Vetter entered the Rickman Kawasaki into the AMA Cafe Bike class, aggregating good points at mid-West tracks during the 1975 season culminating with a third-place in the Amateur Production/Cafe class at the Daytona Final during the Speed Week in March 1976.

In 1976, Vetter crashed his Yamaha RD350 when racing at Road Atlanta suffering a significant leg injury.

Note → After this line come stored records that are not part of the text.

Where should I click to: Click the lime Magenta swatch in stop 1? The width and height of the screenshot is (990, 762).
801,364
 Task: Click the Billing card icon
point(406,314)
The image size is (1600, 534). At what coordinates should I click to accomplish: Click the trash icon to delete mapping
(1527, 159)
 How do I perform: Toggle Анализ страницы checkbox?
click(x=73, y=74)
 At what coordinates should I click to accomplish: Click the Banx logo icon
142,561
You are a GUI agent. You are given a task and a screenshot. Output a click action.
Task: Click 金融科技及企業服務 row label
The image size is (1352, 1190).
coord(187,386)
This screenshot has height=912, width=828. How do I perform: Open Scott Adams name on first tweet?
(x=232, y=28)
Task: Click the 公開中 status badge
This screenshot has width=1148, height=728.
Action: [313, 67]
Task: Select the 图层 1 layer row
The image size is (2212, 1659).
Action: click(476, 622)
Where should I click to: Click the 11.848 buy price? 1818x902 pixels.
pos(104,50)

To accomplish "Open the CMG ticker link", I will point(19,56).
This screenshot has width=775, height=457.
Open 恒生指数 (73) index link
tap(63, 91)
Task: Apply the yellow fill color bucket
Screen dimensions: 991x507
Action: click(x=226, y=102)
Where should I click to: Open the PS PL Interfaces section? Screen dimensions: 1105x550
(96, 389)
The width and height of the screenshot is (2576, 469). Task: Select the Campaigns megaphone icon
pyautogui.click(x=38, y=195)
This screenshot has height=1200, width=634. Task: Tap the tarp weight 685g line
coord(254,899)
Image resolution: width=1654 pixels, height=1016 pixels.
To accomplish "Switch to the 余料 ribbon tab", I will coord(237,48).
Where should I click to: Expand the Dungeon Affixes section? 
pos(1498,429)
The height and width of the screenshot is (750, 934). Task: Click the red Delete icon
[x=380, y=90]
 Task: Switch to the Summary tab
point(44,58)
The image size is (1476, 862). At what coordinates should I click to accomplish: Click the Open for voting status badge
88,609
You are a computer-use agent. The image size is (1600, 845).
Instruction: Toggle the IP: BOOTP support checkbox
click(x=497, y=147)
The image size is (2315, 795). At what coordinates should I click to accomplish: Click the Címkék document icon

Wanting to run a team, Vetter procured the services of English-born AMA Superbike Championship winner Reg Pridmore for the 1978 season to ride a team Vetter Kawasaki Z1000 prepared by (the late) Pierre Des Roches. Pridmore became the 1978 Superbike Champion to add to his previous 1976 and 1977 titles, and again rode for Vetter in 1979.

==Wheelchairs==

In addition to motorcycles, he has also designed a racing wheelchair manufactured and sold by his Equalizer Corp. One of these chairs took Jim Knaub to a first-place finish and world record at the 1982 Boston Marathon.

==Vetter Fuel Economy Challenge and streamlining==

From 1980 to 1985 Vetter turned his attention to attaining increased fuel economy by way of streamlined fairings, sponsoring the Craig Vetter Fuel Economy Challenge where contestants were able to enter their own original design concepts. After a 25-year break, the contest resumed from 2011 with revised Vetter Fuel Challenge rules allowing for alternative fuel categories and requiring street usability including goods-carrying capability.

==Personal life==
On August 12, 2015, Vetter suffered serious life-changing injuries after colliding with a deer when riding his personal streamlined Honda CN250 Helix scooter near to his home in California. In 2016 he was awarded the AMA Dud Perkins Lifetime Achievement Award.

Vetter was on the Board of Directors of the American Motorcycle Heritage Foundation from 2008 to 2013, a cash donor to the AMHF, and Chairman of the Motorcycle Hall of Fame Design and Engineering Committee.